Un délicat « livre noir » déjà cité écrit que Blanqui est absent de Paris le 18 mars

pour cause de danger.

D’emprisonnement, plutôt! Un des plus beaux coups réalisés par Thiers, ce fut de faire arrêter « le » révolutionnaire, Auguste Blanqui, le 17 mars, près de Figeac où il se reposait chez sa nièce, pour l’affaire du 31 octobre.

Une infamie du même genre fut proférée par l’officiel rapporteur de l’officielle Commission d’enquête parlementaire sur l’insurrection du 18 mars: l’affaire du 31 mars jugée,

Flourens, qui avait repris son costume de major général, se promenait tout galonné d’or au milieu des bataillons de Montmartre et de Belleville; Blanqui, plus prudent, se contentait d’écrire.

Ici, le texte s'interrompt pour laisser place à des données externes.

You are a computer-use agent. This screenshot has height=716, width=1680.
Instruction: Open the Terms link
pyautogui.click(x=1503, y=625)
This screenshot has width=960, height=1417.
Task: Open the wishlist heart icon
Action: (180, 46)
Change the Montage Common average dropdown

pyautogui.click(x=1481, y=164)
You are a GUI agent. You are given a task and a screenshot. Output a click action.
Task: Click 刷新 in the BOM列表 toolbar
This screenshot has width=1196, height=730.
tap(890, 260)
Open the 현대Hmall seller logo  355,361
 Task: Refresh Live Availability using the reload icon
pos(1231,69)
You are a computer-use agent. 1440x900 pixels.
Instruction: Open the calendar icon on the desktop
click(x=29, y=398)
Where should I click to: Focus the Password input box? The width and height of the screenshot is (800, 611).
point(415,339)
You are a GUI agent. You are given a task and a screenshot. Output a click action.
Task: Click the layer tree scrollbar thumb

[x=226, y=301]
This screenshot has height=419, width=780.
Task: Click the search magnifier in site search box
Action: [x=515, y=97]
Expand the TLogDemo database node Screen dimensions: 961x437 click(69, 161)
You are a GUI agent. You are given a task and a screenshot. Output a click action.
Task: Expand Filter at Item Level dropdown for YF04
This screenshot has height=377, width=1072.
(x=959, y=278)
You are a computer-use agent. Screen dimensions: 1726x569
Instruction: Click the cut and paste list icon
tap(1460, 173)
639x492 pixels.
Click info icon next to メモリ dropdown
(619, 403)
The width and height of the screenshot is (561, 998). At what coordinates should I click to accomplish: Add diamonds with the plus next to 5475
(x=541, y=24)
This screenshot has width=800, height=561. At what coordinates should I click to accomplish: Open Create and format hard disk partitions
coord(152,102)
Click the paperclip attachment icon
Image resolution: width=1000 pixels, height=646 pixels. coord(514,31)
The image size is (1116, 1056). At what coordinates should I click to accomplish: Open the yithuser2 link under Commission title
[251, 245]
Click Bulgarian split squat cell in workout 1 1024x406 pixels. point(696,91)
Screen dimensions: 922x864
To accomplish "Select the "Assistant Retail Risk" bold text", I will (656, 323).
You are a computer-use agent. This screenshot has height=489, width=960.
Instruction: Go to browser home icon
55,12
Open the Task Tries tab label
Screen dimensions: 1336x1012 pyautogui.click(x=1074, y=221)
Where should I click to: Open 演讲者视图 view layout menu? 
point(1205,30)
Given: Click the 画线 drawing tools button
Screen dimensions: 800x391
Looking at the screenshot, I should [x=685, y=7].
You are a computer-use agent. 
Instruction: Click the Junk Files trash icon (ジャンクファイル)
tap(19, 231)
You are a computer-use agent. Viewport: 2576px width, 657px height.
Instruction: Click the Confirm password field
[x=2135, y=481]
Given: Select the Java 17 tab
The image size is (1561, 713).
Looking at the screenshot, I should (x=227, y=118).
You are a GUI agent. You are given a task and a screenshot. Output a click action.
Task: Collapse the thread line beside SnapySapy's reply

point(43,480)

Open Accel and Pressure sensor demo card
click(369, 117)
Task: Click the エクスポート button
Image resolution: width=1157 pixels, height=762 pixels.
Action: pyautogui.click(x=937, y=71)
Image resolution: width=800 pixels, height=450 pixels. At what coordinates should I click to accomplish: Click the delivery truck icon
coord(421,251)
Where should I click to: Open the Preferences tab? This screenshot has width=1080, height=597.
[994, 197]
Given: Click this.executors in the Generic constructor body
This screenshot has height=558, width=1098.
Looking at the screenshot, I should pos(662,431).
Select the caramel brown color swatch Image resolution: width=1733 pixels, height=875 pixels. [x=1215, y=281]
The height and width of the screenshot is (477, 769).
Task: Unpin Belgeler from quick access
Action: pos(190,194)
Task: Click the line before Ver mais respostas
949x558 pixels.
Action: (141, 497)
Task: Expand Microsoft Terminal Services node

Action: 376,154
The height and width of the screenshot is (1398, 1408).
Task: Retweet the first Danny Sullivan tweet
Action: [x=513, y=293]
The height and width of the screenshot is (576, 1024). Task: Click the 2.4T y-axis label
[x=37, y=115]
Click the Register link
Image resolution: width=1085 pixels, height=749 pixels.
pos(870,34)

Toujours est-il que Blanqui, qui portait déjà le surnom de « l’Enfermé », à cause des nombreuses années qu’il avait passées en prison, s’est retrouvé dans la prison de Cahors et n’a pas participé à la Commune de Paris.
Le 17 mars… Il n’est donc pas vrai, comme on peut le lire sous la plume respectable de Louis Dubreuilh, que c’est le 19 mars, en représailles du 18 mars, que Thiers a fait arrêter Blanqui. L’arrestation du « Vieux » faisait partie du même dessein politique que le 18 mars, mais c’est bien le 17 qu’elle a eu lieu.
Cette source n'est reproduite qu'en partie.